[[ DATA FOR THIS EXERCISE open ]]
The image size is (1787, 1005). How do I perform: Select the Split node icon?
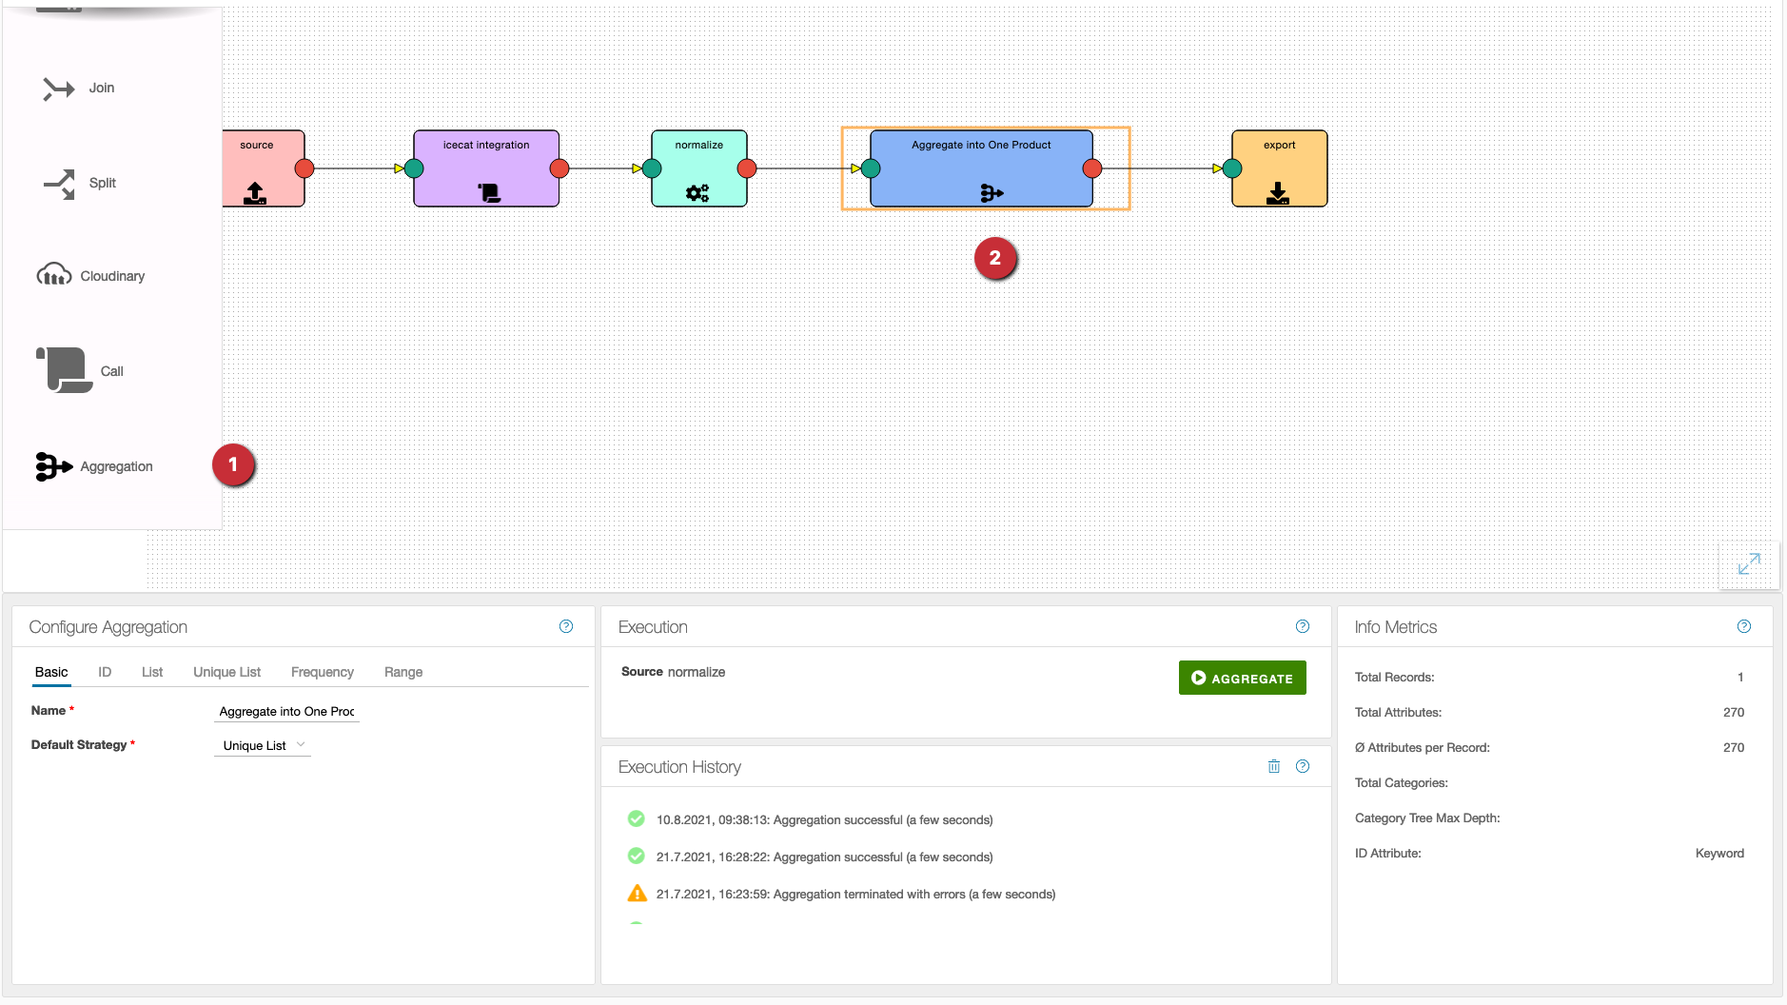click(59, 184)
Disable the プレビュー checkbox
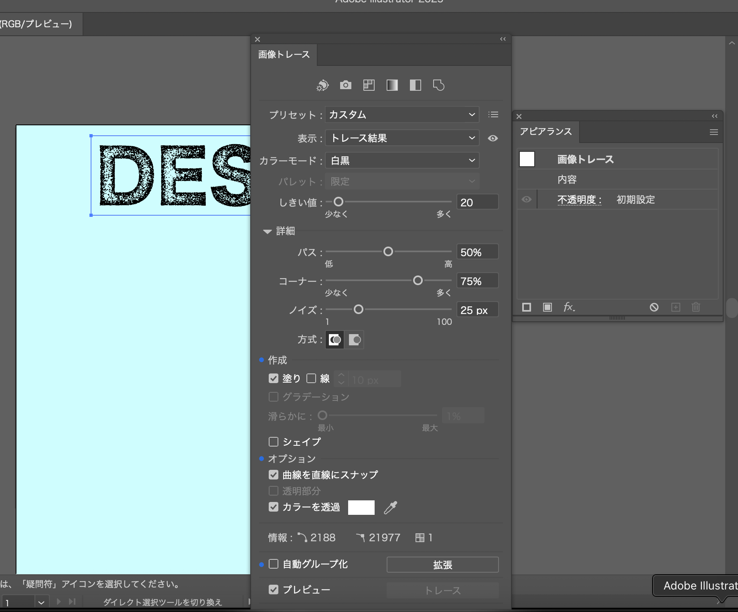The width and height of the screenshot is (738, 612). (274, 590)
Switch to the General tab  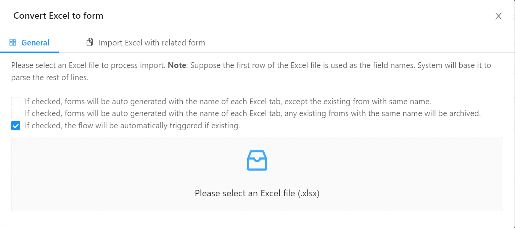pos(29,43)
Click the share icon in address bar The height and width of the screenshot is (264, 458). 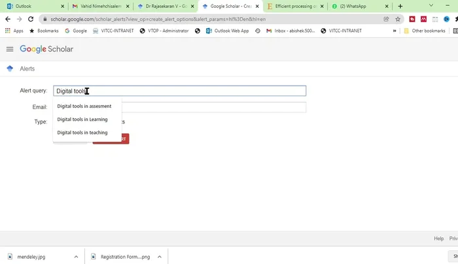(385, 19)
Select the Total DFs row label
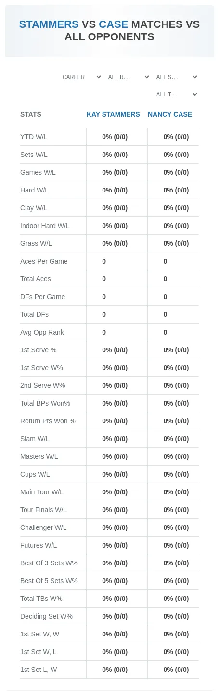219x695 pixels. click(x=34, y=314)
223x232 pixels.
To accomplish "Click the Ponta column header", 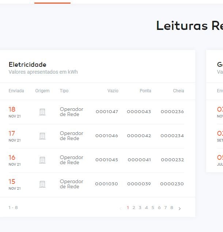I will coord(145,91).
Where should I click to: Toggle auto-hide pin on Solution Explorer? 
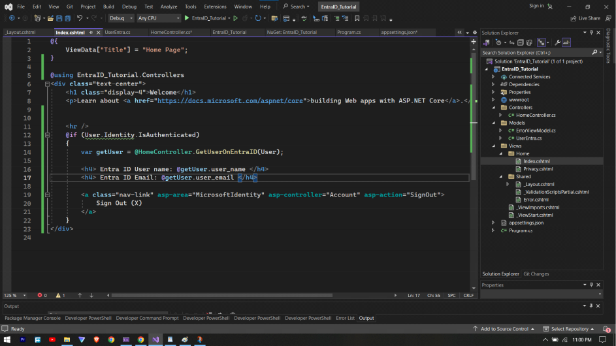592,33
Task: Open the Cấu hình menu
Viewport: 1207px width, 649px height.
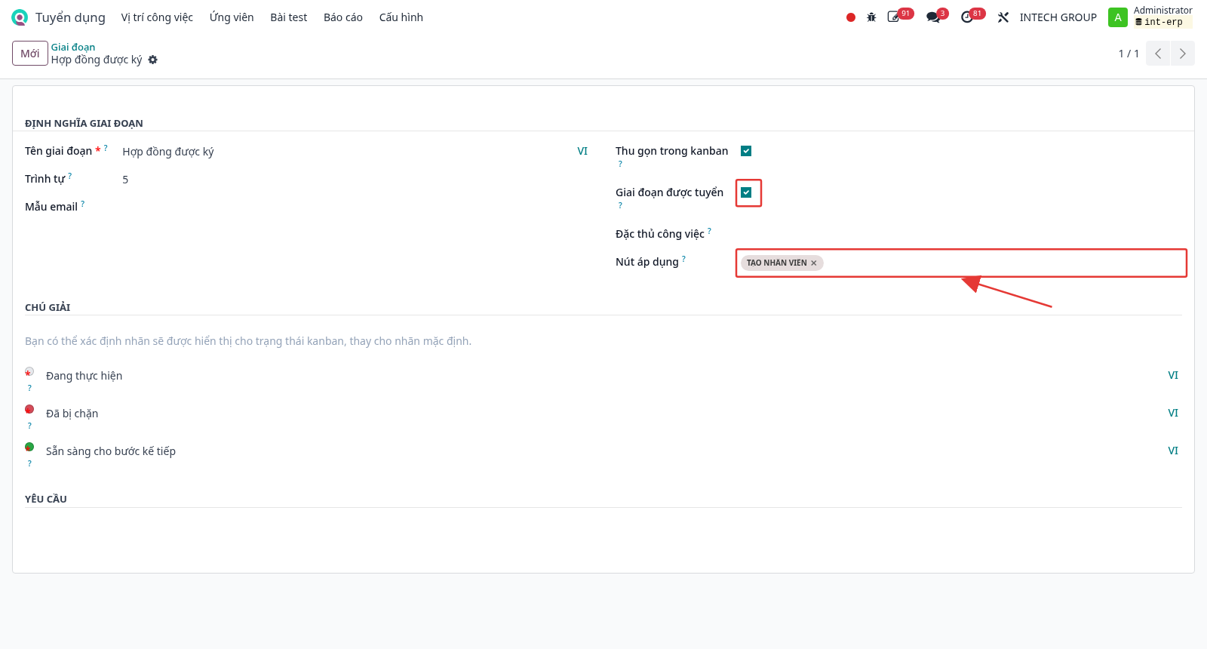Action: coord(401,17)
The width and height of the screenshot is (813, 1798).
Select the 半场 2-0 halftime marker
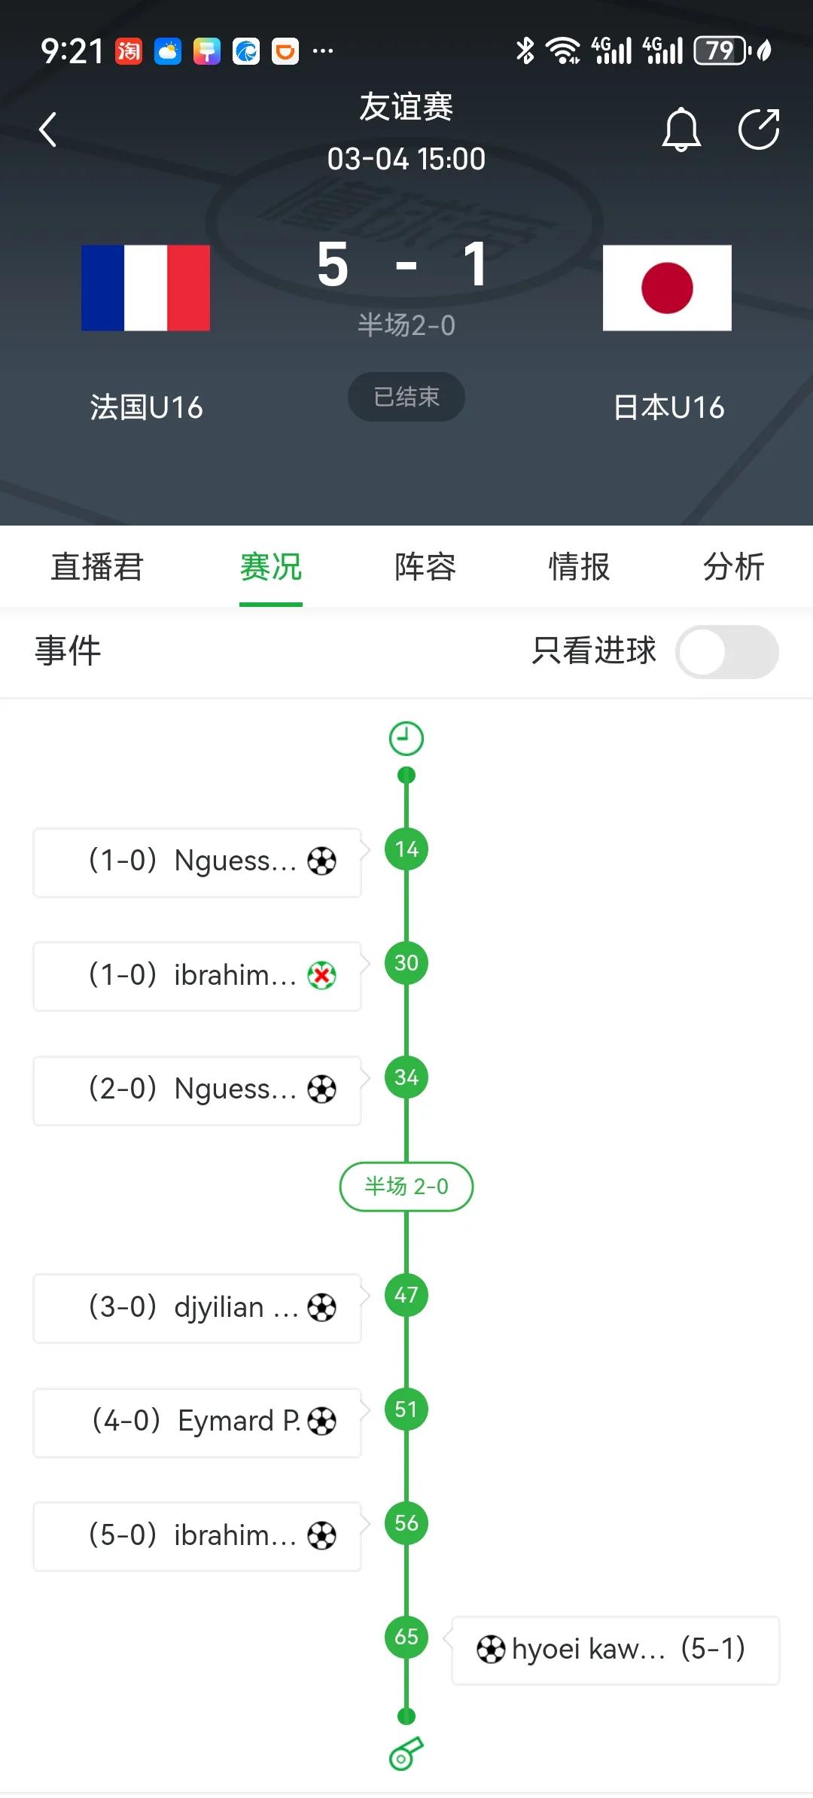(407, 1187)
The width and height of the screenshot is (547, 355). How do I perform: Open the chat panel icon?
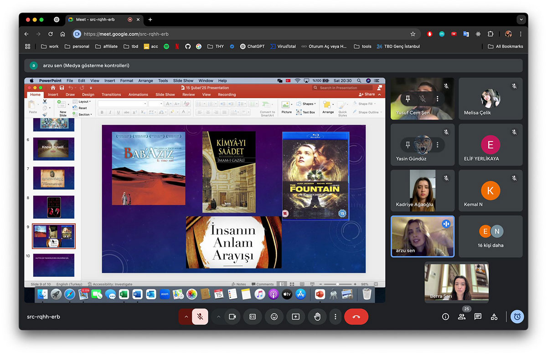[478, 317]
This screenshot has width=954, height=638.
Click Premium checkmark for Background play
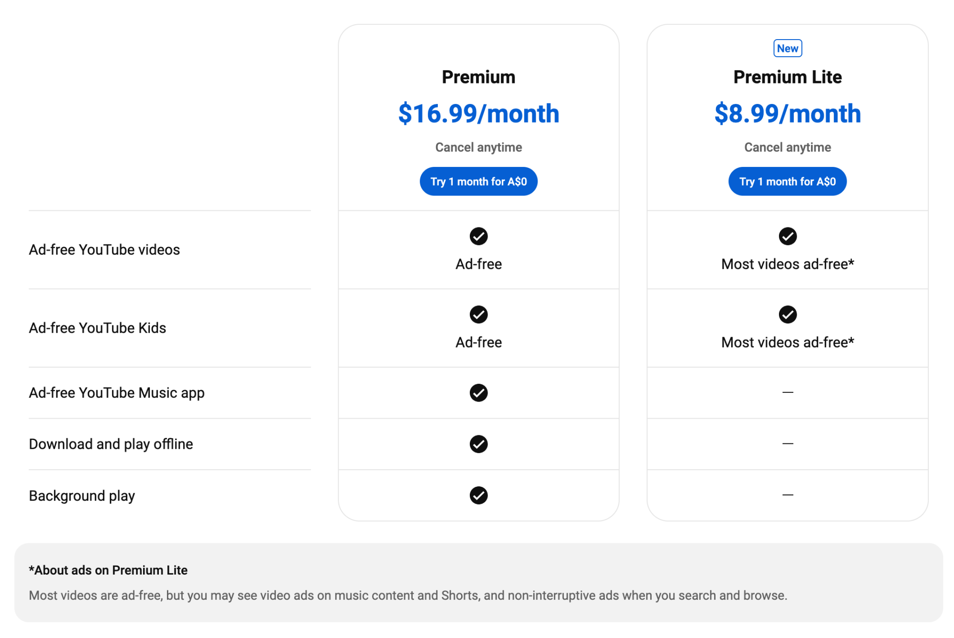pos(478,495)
[[ DATA FOR THIS EXERCISE closed ]]
PROBLEM TO WORK ON: Your copy should hold exactly the lines from the line bearing "The width and height of the screenshot is (813, 1798)." through the end of the data, both included, and no pictures or anything further.

RESPONSE:
The width and height of the screenshot is (813, 1798).
Select the 半场 2-0 halftime marker
(407, 1187)
The width and height of the screenshot is (547, 355). How do I perform: Open the chat panel icon?
[478, 317]
This screenshot has width=954, height=638.
Click Premium checkmark for Background play
pos(478,495)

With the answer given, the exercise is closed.